How to Use Paper Machines

To begin, right-click (control-click for Mac) on the collection you wish to analyze and select “Extract Texts for Paper Machines.” Once the extraction process is complete, this right-click menu will offer several different processes that may be run on a collection, each with an accompanying visualization. Once these processes have been run, selecting “Export Output of Paper Machines…” will allow you to choose which visualizations to export.

Word Cloud

Displays words scaled according to the frequency of their occurrence. An oft-maligned, but still arguably useful way to get a quick impression of the most common words in your collection. Either a basic word cloud, a word cloud with tf*idf filtering to remove unimportant words, or multiple word clouds (divided up by subcollection or time interval, specified in days) can be generated. The multiple word clouds can be filtered using tf*idf, Dunning’s log-likelihood, or Mann-Whitney U tests, each of which will provide different results depending on the data. By default, a basic word cloud will appear in the Tags pane of Zotero once text has been extracted.

Phrase Net

Finds phrases that follow a certain pattern, such as “x and y,” and displays the most common pairings. This method is derived from a Many Eyes visualization).

Mapping

Flight Paths

Generates a map linking texts from their places of publication to the places they mention, filtered by time.

Heatmap

Generates a map showing regions of relative intensity for mentions in the text. Same as the flight path visualization without the link data; may be more usable on large datasets).

Export Geodata to CSV

Creates a CSV file with place name, latitude/longitude, the Zotero item ID number, and some context around the mention.

DBpedia Annotation

Annotates files using the DBpedia Spotlight service, providing a look at what named entities (people, places, organizations, etc.) are mentioned in the texts. Entities are scaled according to the frequency of their occurrence.

Topic Modeling

Shows the proportional prevalence of different “topics” (collections of words likely to co-occur) in the corpus, by time or by subcollection. This uses the MALLET package to perform latent Dirichlet allocation, and by default displays the 5 most “coherent” topics, based on a metric devised by Mimno et al. A variety of topic model hyperparameters can be specified before the model is created.

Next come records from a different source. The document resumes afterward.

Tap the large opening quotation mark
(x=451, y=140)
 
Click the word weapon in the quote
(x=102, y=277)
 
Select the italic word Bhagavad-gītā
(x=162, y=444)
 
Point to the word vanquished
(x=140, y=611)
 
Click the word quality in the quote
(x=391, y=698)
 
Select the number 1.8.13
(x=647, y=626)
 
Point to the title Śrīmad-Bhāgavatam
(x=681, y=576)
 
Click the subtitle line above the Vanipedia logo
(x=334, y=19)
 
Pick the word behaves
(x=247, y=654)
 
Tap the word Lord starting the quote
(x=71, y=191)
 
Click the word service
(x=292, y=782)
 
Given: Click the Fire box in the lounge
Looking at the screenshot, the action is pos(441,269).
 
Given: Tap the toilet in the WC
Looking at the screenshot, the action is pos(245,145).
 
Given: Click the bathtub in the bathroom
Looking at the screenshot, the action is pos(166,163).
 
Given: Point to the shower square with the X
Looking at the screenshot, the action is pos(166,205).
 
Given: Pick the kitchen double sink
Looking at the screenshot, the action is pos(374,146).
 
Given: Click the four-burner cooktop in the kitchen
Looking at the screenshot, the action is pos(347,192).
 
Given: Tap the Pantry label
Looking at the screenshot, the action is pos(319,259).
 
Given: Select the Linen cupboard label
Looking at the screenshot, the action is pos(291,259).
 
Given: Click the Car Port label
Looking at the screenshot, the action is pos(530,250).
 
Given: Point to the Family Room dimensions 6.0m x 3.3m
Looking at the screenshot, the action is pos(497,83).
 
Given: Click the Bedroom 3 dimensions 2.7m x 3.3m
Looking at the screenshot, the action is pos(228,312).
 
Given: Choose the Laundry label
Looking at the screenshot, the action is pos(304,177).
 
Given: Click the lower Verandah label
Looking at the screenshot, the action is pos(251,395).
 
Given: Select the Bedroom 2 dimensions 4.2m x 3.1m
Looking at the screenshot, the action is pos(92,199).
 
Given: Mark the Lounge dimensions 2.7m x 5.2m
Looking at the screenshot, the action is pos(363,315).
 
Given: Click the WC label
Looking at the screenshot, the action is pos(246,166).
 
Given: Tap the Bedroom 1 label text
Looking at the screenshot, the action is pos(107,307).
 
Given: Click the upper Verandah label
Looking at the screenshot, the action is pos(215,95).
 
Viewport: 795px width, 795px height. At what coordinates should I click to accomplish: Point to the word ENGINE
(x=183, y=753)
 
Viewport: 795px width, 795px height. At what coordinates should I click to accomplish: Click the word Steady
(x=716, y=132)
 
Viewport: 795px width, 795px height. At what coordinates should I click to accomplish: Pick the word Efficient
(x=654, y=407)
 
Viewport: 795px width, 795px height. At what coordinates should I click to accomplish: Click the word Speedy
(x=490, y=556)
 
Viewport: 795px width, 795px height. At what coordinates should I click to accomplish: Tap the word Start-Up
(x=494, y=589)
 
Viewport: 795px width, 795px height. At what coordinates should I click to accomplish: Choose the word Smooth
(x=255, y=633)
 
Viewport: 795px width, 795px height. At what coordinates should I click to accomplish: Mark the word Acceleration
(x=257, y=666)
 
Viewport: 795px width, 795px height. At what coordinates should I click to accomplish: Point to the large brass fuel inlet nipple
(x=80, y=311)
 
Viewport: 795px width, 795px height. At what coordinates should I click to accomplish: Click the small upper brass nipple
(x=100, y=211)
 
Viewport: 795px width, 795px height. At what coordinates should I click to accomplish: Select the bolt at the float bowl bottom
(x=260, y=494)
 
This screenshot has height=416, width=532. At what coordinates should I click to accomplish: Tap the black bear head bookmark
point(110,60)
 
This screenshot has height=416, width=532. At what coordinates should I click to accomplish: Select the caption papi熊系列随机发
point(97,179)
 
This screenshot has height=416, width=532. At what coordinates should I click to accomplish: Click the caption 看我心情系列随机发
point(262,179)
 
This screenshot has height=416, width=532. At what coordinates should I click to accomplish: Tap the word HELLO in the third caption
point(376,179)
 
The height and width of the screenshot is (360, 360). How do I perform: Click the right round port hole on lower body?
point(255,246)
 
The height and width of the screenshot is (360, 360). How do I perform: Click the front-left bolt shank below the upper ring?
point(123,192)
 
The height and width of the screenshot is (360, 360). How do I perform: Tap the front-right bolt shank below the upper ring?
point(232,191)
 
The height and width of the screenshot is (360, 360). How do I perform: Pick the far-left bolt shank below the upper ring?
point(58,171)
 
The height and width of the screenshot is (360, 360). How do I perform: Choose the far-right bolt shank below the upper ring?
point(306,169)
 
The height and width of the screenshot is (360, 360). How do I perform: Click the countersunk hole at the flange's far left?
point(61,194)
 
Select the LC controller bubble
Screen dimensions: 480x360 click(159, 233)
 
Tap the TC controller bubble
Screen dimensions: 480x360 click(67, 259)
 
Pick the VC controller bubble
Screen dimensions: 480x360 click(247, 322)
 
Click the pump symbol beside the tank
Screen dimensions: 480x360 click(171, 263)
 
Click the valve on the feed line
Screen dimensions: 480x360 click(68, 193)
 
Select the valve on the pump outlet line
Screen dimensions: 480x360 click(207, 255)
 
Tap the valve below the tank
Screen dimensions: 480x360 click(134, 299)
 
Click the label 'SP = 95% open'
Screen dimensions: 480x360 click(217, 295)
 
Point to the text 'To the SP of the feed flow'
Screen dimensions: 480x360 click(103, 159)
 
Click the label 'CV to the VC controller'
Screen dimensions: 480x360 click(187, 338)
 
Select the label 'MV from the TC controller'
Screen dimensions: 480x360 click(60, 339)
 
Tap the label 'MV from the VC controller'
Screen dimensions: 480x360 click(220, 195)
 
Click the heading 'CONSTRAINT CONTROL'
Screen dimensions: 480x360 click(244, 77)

After the model is generated, clicking “Save” in display will open a new window with the graph displayed free of interactive controls; this window may be saved as an “.SVG” file or captured via screenshot. It will also, in the original window, preserve the current selection of topics, search terms, and time scale as a permalink; please bookmark this if you wish to return to a specific view with interactive controls intact.

JSTOR Data For Research

The topic model can be supplemented with datasets from JSTOR Data For Research. You must first register for an account, after which you may search for additional articles based on keywords, years of publiation, specific journals, and so on. Once the search is to your liking, go to the Dataset Requests menu at the upper right and click “Submit New Request.” Check the “Citations” and “Word Counts” boxes, select CSV output format, and enter a short job title that describes your query. Once you click “Submit Job”, you will be taken to a history of your submitted requests. You will be e-mailed once the dataset is complete. Click “Download (#### docs)” in the Full Dataset column, and a zip file timestamped with the request time will be downloaded. This file (or several files with related queries) may then be incorporated into a model by selecting “By Time (With JSTOR DFR)” in the Topic Modeling submenu of Paper Machines. Multiple dataset zips will be merged and duplicates discarded before analysis begins; be warned, this may take a considerable amount of time before it begins to show progress (~15-30 minutes).

Preferences

Currently, the language stoplist in use, types of data to extract, and default parameters for topic modeling may be adjusted in the preference pane. Any custom stopwords may be added to the “Stop Words” pane, one per line, to help eliminate irrelevant terms from your data.